◆ AIM OF THE EXERCISE
Lines from the one with "The height and width of the screenshot is (816, 1456)." to the end of the material, both included: print them exactly and print nothing else. Omit the pictures.

◆ SUPPLIED INFORMATION
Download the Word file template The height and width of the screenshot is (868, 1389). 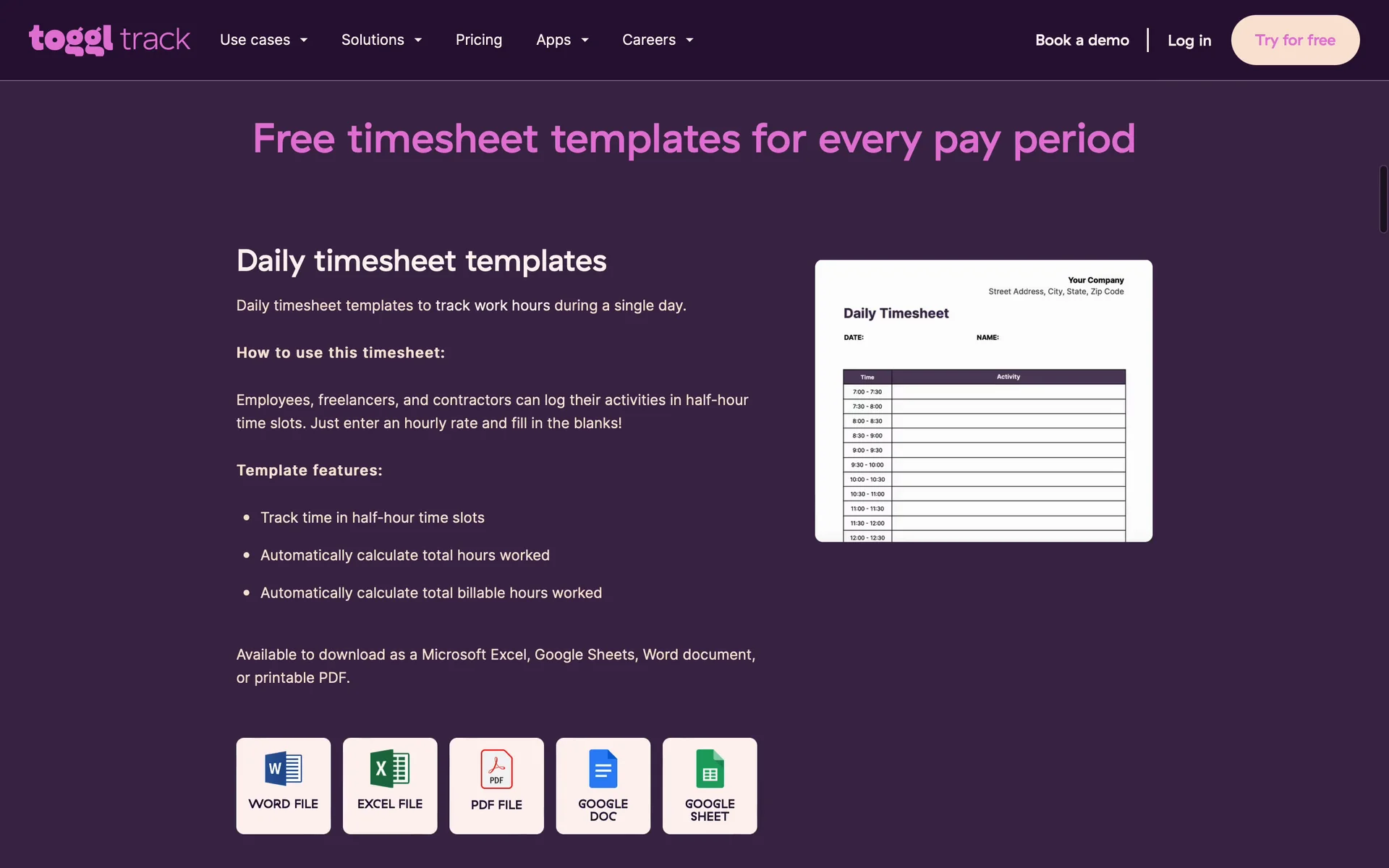click(x=283, y=785)
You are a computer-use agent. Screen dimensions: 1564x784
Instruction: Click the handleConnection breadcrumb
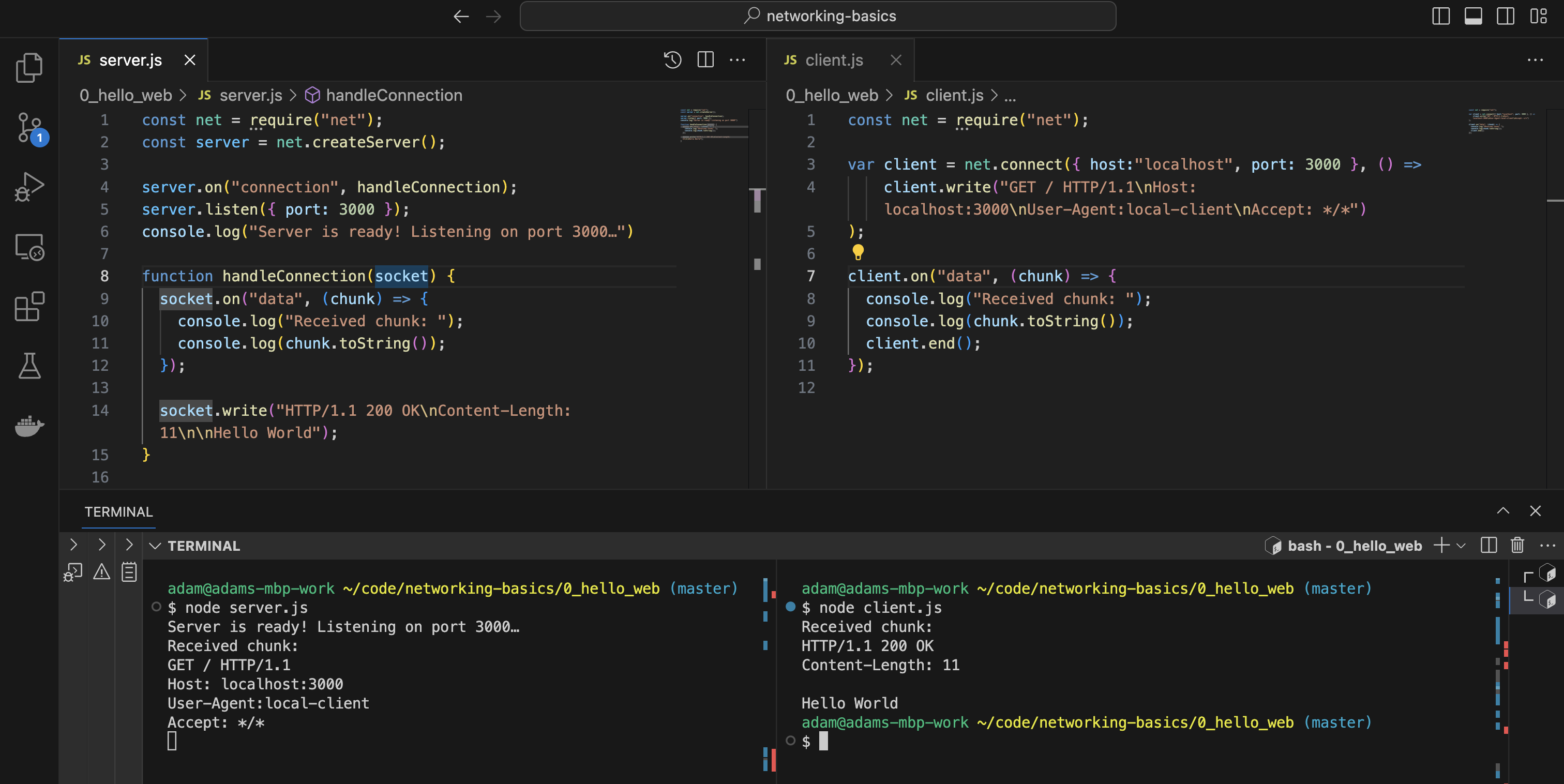click(x=394, y=95)
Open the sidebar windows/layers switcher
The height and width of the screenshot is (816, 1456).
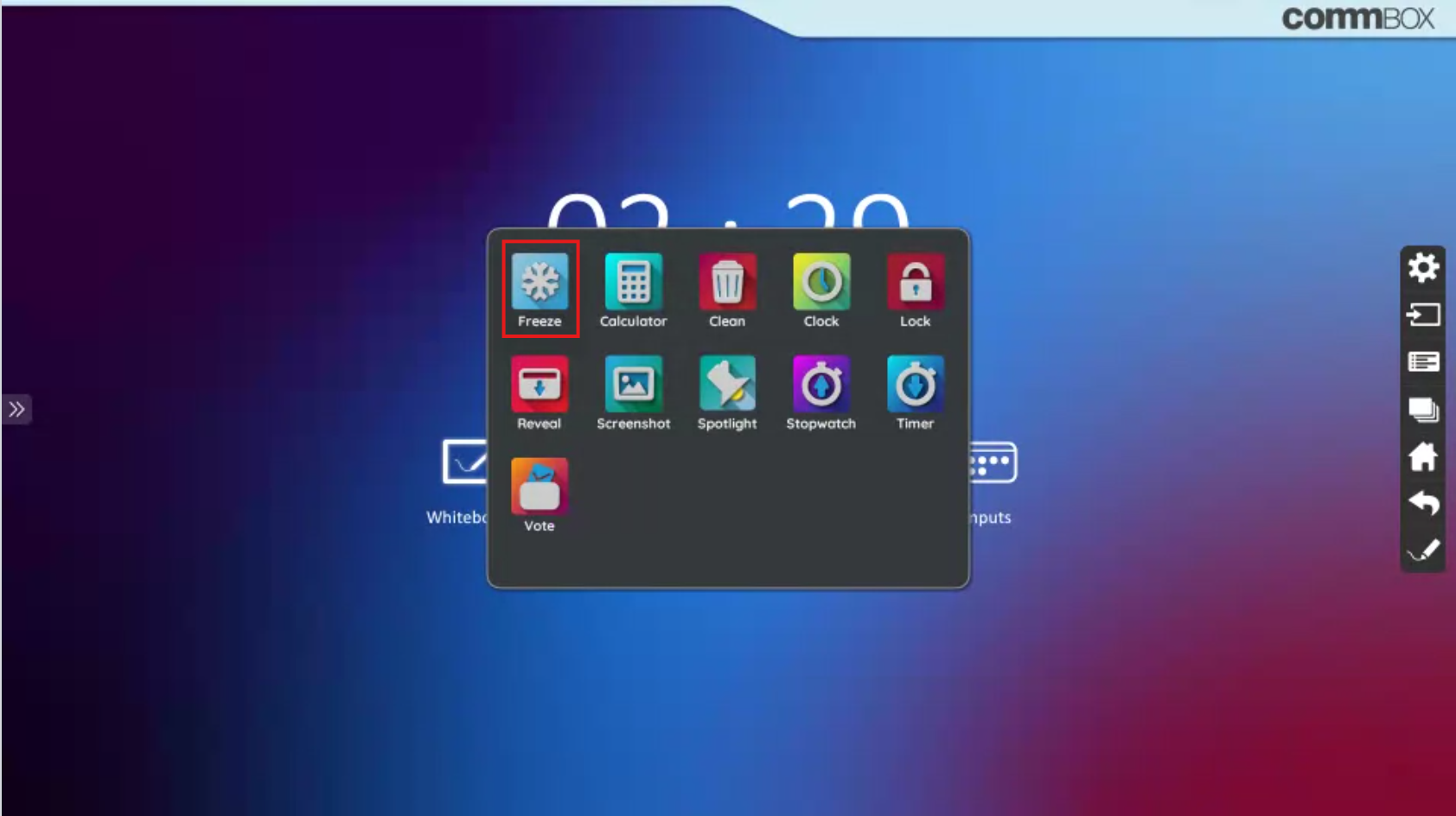point(1421,409)
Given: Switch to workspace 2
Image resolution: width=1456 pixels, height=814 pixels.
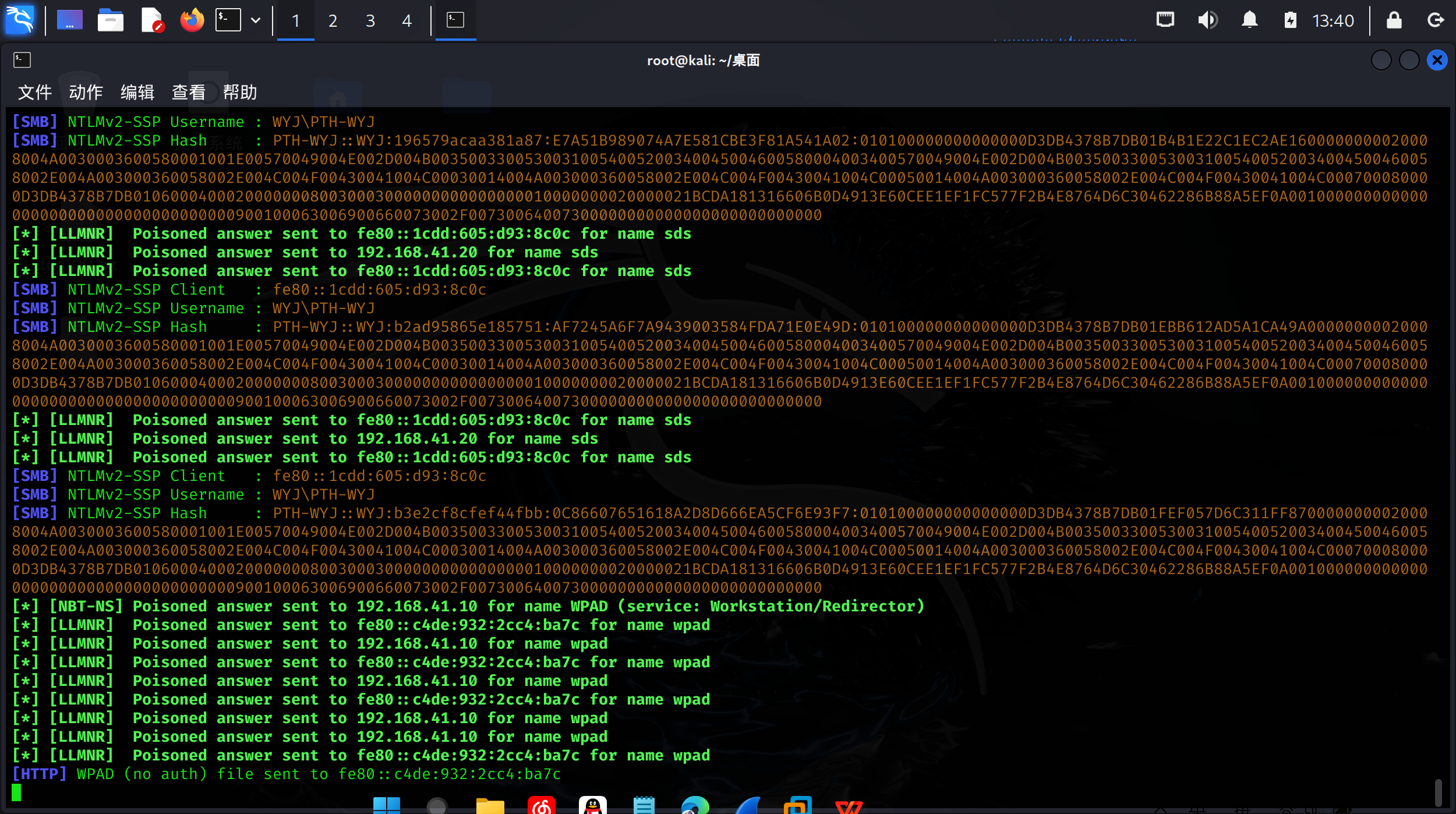Looking at the screenshot, I should point(333,21).
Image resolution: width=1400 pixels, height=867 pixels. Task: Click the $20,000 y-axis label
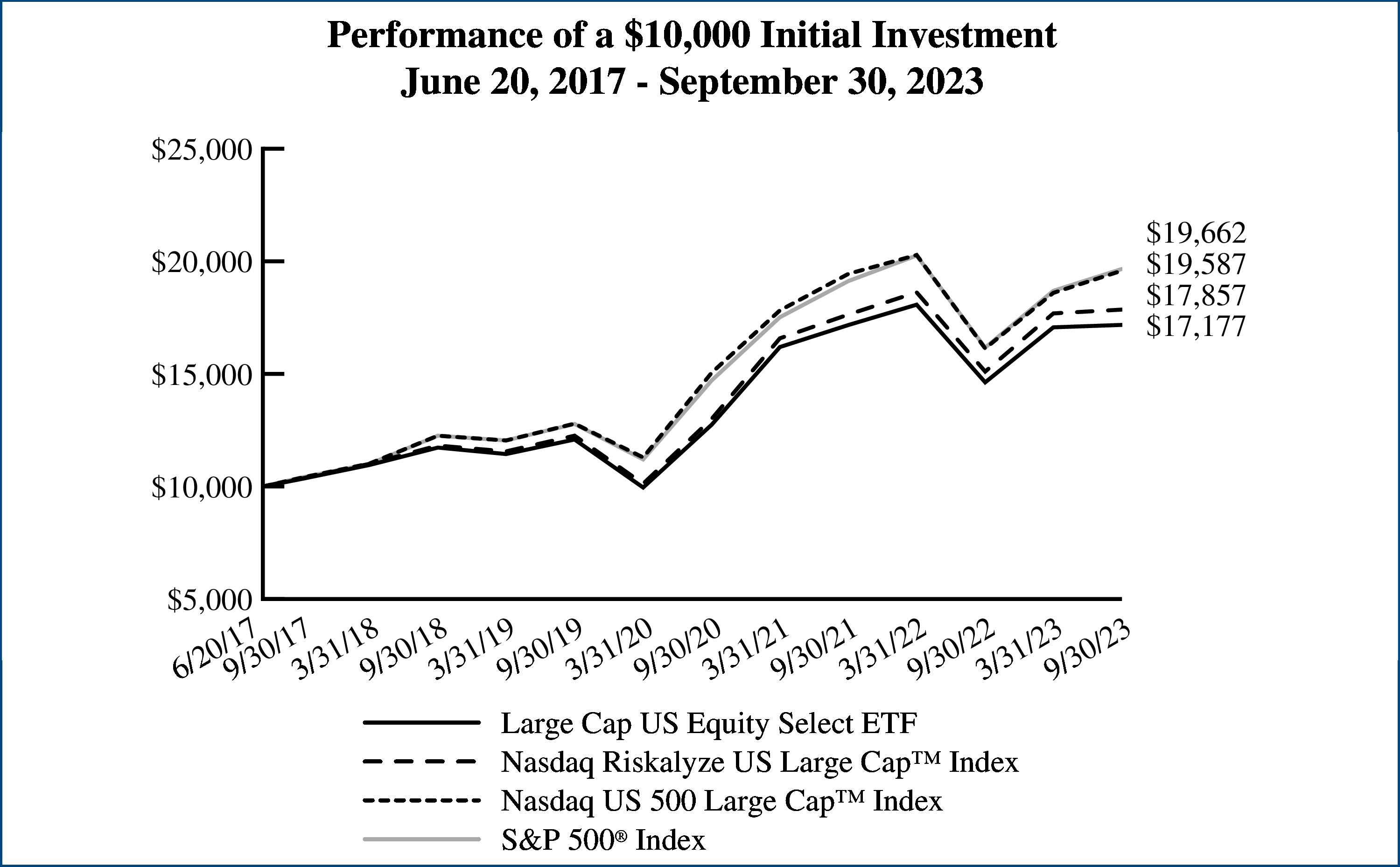[x=201, y=263]
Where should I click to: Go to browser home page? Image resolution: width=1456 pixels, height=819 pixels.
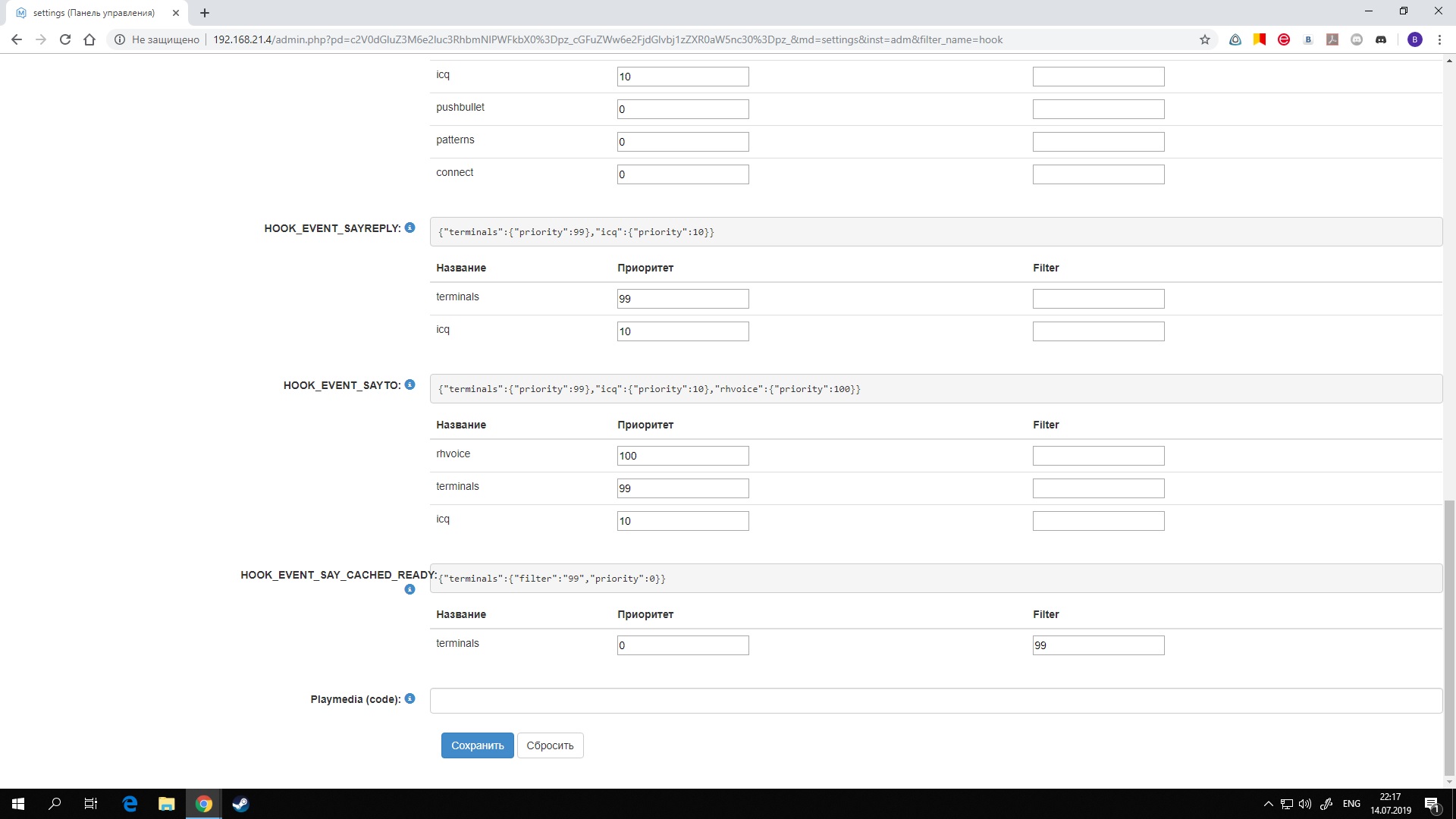point(89,39)
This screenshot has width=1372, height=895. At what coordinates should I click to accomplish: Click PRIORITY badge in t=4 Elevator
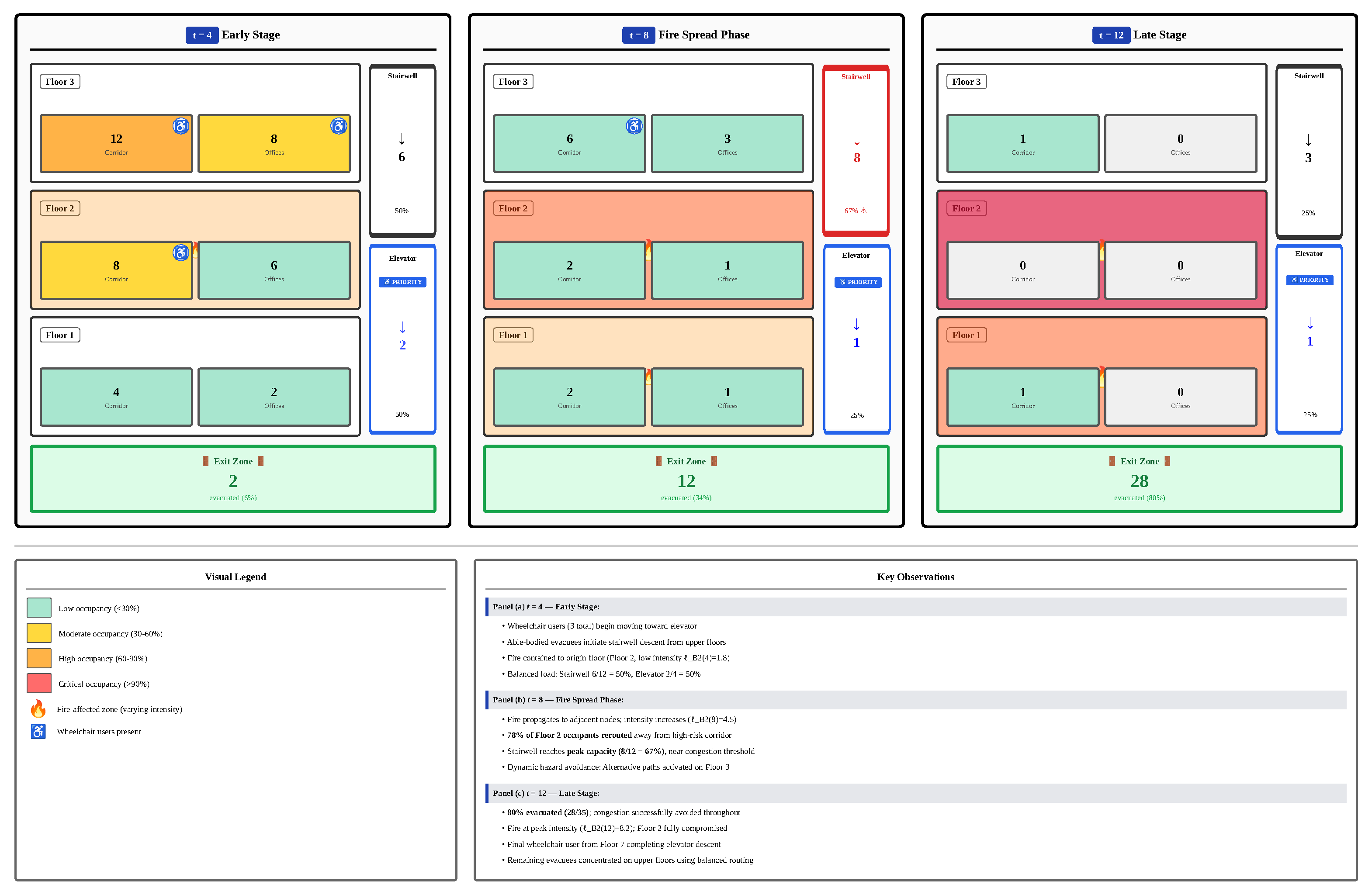pos(402,282)
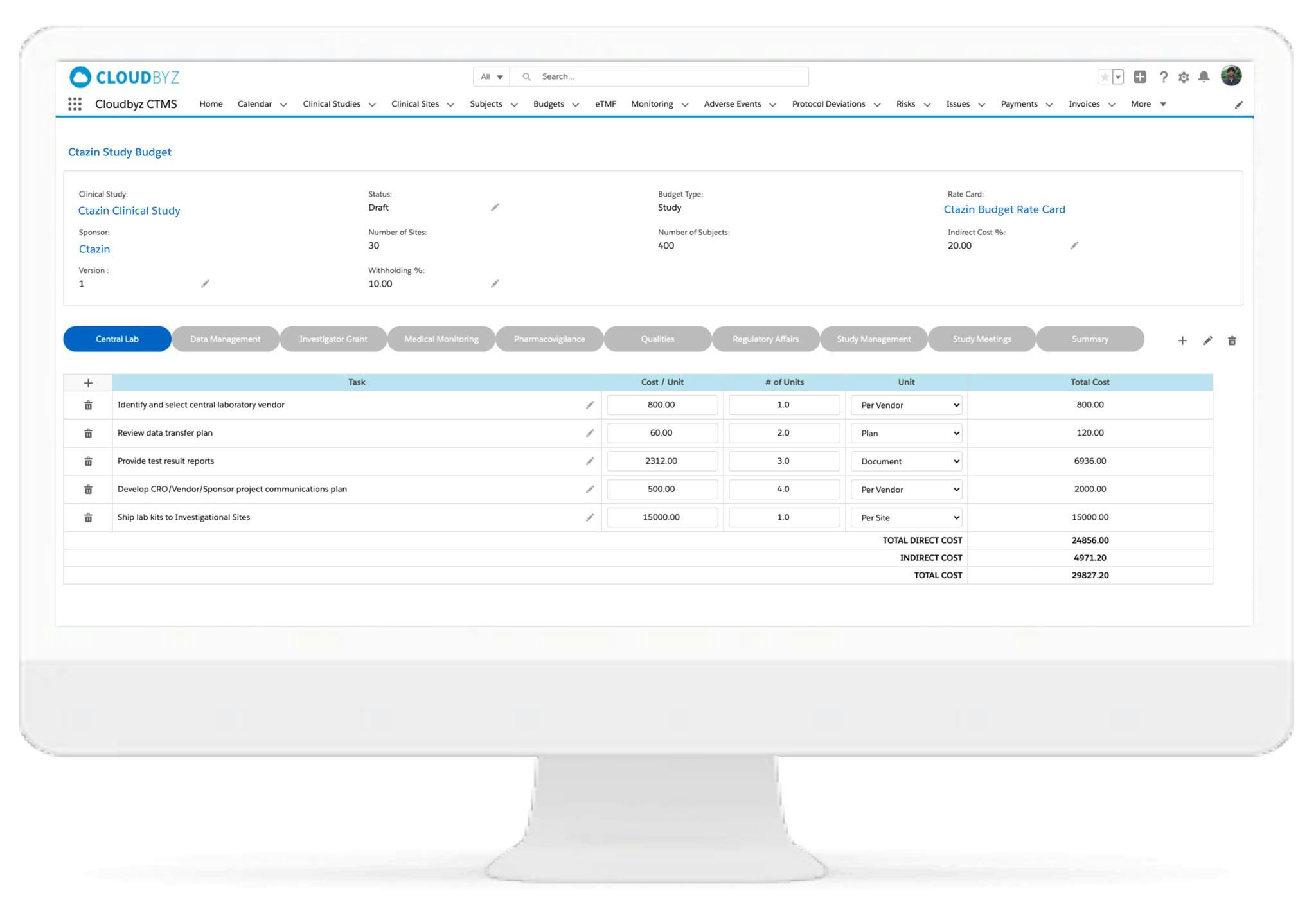Open the notifications bell
This screenshot has width=1316, height=911.
1203,76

◆ RESPONSE TO THIS EXERCISE
The height and width of the screenshot is (816, 1456).
point(1421,409)
Given: Switch to workspace 2
Image resolution: width=1456 pixels, height=814 pixels.
Looking at the screenshot, I should point(333,21).
Image resolution: width=1400 pixels, height=867 pixels. Task: Click the $20,000 y-axis label
[x=201, y=263]
Where should I click to: Go to browser home page? Image resolution: width=1456 pixels, height=819 pixels.
point(89,39)
This screenshot has width=1372, height=895. At what coordinates should I click to accomplish: Click PRIORITY badge in t=4 Elevator
pos(402,282)
Open the notifications bell
This screenshot has width=1316, height=911.
1203,76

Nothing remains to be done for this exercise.